Specific Comments (page-line):
p1 ln28 – “study reveals that in 1875 AD, the time when European rBC emission rates started to significantly increase” – but this has not been demonstrated – deposition at high altitudes increased at this time, but the question of emissions-deposition has not been addressed, so this sentence needs rewording.
p2 ln7 – “because it absorbs - in minute amounts - solar radiation” - this statement is ambiguous. Do you mean "even at very low concentrations, rBC absorbs solar radiation..." (as is, the sentence read that rBC on absorbs only small amounts of solar radiation).
p2 ln 29 – “involving snow albedo feedbacks that significantly enhance initial radiative forcing” – the use of ‘radiative forcing’ here is confusing as it is used earlier when referring to atmospheric forcing – suggest rewording to “that are significantly enhanced by snow albedo feedbacks”
p3 ln28 – this description of the BC records is very different from the description in Painter et al. 2013, who show a step change at Colle Gnifetti in 1850 – please explain the differences.
p3 ln32 – this discussion of the hypothesis of Painter et al. 2013 should be in the discussion section. Also, these limitations are not borne out by the data presented here (1) the new records show “the overall EC trend from Fiescherhorn ice core is closely reproduced by the new rBC record” – which would support the results of Painter et al. 2013, (2) – the paper does not demonstrate that the new records of glacier retreat differ significantly from those used by Painter et al. 2013, (3) – no data is presented to show that contributions from dust were important in the late 19th Century retreat.
p4 ln2 - “Here we set out to rigorously re-evaluate the hypothesis of industrial BC forcing the “End of the Little Ice Age in the Alps” (Painter et al., 2013)”. As discussed earlier, the manuscript does not use the appropriate methods to address this aim. I would suggest altering this aim and keeping the current analyses, rather than adding additional analyses that would address the current aim.
p6 ln6 – this uncertainty needs to be addressed I the discussion as it is rather large compared to the short time between the time of emergence of rBC and the onset of glacier retreat.
p8 ln8 – these correlation coefficients (0.35 and 0.63) are not high, especially for Pearson’s correlation coefficients.
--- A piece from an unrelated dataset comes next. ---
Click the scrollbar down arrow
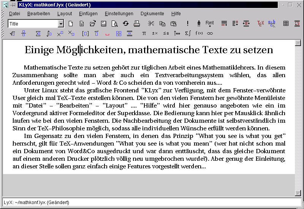The image size is (304, 209). coord(298,193)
Please reword.
p9 ln3 – here and in the discussion, the authors need to comment directly on how and why their record differs from the that in Thevenon et al. 2009. This is a key aspect of the manuscript that is lacking, which is important given it is central to the re-interpretation of the results of Painter et al. 2013. In this context, it may be worth pointing out that in Figure 2 of Painter et al. 2013, the lines for Fiescherhorn and Colle Gnifetti ice cores seem to have been mislabelled as the opposite core.
p6 ln17 – “both, our” – remove comma.
p15 ln4 – Data availability details are missing
Supplementary Fig. S5: Is the correlation shown in panel c a Pearson’s coefficient? If so, please state.
References (not already cited in the manuscript)
Goosse, H., Barriat, P.-Y., Dalaiden, Q., Klein, F., Marzeion, B., Maussion, F., Pelucchi, P., and Vlug, A.: Testing the consistency between changes in simulated climate and Alpine glacier length over the past millennium, Climate of the Past Discussions, doi: 10.5194/cp-2018-48, 2018. 1-27, 2018.
Zekollari, H., Fürst, J. J., and Huybrechts, P.: Modelling the evolution of Vadret da Morteratsch, Switzerland, since the Little Ice Age and into the future, Journal of Glaciology, 60, 1155-1168, 2017.